> [Goal of the exercise]:
Duplicate the entries below from the line with "Where should I click to: Go to the" up to and including the line with "point(239,243)", reproducing each line without any change.

Entries on target coordinates
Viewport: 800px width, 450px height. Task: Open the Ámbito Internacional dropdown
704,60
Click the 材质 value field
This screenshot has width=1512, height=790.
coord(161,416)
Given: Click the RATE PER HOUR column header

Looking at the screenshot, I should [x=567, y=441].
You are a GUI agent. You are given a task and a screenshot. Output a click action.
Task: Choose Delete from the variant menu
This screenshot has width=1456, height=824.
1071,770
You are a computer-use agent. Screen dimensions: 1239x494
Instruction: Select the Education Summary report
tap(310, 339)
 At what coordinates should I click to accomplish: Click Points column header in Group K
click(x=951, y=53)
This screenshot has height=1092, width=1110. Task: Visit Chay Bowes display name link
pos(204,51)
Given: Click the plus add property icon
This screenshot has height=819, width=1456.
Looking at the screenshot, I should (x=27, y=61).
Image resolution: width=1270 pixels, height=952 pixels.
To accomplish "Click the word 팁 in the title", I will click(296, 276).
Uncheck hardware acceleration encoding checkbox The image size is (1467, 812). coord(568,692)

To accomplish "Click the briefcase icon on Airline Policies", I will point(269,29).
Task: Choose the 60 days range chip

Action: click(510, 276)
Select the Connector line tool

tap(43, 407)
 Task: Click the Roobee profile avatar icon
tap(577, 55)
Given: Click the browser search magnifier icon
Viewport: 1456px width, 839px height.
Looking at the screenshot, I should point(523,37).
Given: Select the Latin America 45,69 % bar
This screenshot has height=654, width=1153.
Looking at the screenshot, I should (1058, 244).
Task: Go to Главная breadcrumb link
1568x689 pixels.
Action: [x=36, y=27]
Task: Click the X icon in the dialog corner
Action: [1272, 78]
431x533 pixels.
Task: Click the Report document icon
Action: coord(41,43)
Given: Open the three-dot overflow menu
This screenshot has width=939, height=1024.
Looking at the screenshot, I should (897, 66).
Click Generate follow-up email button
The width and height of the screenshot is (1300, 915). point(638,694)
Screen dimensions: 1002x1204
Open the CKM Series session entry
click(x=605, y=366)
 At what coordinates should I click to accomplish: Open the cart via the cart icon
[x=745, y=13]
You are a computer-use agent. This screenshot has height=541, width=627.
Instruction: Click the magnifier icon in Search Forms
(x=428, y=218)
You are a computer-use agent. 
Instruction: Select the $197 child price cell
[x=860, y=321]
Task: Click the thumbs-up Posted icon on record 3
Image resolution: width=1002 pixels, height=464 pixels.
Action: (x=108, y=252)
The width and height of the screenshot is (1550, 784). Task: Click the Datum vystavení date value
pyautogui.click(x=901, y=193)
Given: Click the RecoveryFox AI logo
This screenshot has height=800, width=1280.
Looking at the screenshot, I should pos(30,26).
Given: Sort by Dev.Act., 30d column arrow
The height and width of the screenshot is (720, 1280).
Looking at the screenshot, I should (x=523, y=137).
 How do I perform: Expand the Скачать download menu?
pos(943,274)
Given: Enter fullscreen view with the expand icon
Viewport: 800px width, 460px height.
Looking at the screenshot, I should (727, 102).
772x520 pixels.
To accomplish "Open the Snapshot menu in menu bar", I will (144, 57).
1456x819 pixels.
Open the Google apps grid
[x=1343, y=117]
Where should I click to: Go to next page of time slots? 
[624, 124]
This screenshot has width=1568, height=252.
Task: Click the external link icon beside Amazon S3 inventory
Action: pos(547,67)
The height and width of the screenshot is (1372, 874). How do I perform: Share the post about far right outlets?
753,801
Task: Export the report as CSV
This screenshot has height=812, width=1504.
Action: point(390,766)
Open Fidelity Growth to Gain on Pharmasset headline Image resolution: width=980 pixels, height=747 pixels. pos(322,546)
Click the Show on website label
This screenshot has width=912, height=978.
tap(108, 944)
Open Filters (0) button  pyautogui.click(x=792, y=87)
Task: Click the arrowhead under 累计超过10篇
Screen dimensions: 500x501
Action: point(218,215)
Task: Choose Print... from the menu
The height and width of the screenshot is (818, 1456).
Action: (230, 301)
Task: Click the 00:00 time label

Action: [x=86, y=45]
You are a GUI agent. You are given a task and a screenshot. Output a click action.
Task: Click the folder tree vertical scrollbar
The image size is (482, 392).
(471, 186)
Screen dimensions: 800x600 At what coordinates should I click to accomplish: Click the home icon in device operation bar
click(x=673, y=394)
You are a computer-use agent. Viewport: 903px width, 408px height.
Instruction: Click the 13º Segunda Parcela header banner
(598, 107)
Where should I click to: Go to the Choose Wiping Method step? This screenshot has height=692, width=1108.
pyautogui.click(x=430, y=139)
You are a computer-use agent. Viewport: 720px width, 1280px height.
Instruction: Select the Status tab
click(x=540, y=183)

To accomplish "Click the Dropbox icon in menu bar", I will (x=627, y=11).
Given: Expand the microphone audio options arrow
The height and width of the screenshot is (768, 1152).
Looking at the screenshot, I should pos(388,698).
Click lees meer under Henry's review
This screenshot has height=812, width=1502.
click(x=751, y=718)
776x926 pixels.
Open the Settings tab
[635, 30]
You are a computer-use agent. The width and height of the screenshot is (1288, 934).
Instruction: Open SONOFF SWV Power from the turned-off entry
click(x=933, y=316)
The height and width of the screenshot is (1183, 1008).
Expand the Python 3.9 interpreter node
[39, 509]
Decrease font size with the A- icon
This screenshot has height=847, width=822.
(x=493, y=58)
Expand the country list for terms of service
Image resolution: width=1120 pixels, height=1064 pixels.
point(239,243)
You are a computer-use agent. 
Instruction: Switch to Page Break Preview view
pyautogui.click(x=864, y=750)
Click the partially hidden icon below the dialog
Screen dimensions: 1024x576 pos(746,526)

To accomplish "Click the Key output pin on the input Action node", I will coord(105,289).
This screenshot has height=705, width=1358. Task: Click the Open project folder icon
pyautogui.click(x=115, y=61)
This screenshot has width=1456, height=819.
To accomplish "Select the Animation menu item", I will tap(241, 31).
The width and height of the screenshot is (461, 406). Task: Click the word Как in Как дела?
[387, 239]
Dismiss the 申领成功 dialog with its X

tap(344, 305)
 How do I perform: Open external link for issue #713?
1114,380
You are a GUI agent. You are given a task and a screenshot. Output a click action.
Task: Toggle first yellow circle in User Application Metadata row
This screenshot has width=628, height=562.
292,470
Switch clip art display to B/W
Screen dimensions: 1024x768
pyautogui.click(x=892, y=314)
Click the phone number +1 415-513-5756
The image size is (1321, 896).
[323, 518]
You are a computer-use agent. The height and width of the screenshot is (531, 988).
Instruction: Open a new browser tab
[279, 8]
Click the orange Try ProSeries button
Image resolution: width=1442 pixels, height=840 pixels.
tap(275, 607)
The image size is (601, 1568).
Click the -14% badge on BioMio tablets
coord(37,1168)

> [Exercise response]:
Where should I click to: Go to the Choose Wiping Method step? This screenshot has height=692, width=1108.
pyautogui.click(x=430, y=139)
You are a computer-use agent. Viewport: 720px width, 1280px height.
Instruction: Select the Status tab
click(x=540, y=183)

To accomplish "Click the Dropbox icon in menu bar", I will (x=627, y=11).
Given: Expand the microphone audio options arrow
The height and width of the screenshot is (768, 1152).
Looking at the screenshot, I should pos(388,698).
Click lees meer under Henry's review
This screenshot has height=812, width=1502.
click(x=751, y=718)
776x926 pixels.
Open the Settings tab
[635, 30]
You are a computer-use agent. The width and height of the screenshot is (1288, 934).
Instruction: Open SONOFF SWV Power from the turned-off entry
click(x=933, y=316)
The height and width of the screenshot is (1183, 1008).
Expand the Python 3.9 interpreter node
[39, 509]
Decrease font size with the A- icon
This screenshot has height=847, width=822.
(x=493, y=58)
Expand the country list for terms of service
Image resolution: width=1120 pixels, height=1064 pixels.
point(239,243)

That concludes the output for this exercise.